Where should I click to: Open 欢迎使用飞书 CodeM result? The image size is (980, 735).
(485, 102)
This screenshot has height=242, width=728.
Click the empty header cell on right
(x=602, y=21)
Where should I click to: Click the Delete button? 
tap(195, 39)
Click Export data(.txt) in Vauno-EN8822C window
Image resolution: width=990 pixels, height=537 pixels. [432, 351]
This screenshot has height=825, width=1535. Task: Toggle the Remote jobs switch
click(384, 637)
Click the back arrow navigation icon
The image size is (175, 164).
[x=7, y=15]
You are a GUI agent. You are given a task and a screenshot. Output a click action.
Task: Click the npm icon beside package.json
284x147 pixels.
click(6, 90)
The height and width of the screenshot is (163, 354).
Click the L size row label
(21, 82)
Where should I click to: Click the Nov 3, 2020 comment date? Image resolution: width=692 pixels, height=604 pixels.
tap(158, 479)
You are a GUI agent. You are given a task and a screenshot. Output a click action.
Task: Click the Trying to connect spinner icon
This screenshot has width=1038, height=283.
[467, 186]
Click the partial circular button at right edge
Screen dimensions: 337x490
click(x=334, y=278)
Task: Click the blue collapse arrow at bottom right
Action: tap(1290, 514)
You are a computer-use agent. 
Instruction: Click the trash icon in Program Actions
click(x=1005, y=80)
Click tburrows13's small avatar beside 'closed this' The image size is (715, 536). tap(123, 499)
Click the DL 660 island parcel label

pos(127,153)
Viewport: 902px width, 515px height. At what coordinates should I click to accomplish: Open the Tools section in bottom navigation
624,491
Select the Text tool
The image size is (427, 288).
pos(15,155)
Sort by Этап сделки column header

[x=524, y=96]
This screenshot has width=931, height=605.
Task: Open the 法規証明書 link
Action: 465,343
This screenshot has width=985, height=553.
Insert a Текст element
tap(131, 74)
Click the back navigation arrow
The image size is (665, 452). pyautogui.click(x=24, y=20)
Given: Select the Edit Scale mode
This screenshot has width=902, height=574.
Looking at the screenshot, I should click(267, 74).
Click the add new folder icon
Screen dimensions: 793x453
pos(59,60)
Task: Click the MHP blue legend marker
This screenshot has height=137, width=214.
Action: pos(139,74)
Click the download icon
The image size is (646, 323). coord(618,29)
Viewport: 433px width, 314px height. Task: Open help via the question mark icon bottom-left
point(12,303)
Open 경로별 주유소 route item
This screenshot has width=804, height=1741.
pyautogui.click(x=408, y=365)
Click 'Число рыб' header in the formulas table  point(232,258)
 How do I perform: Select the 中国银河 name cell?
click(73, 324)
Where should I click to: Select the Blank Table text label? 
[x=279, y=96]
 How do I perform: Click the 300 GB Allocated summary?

● **The task**: Return every line of the listing above that contains the word "cell". Case counts.

● **Written solution**:
Click the empty header cell on right
 How do I perform: Select the 中国银河 name cell?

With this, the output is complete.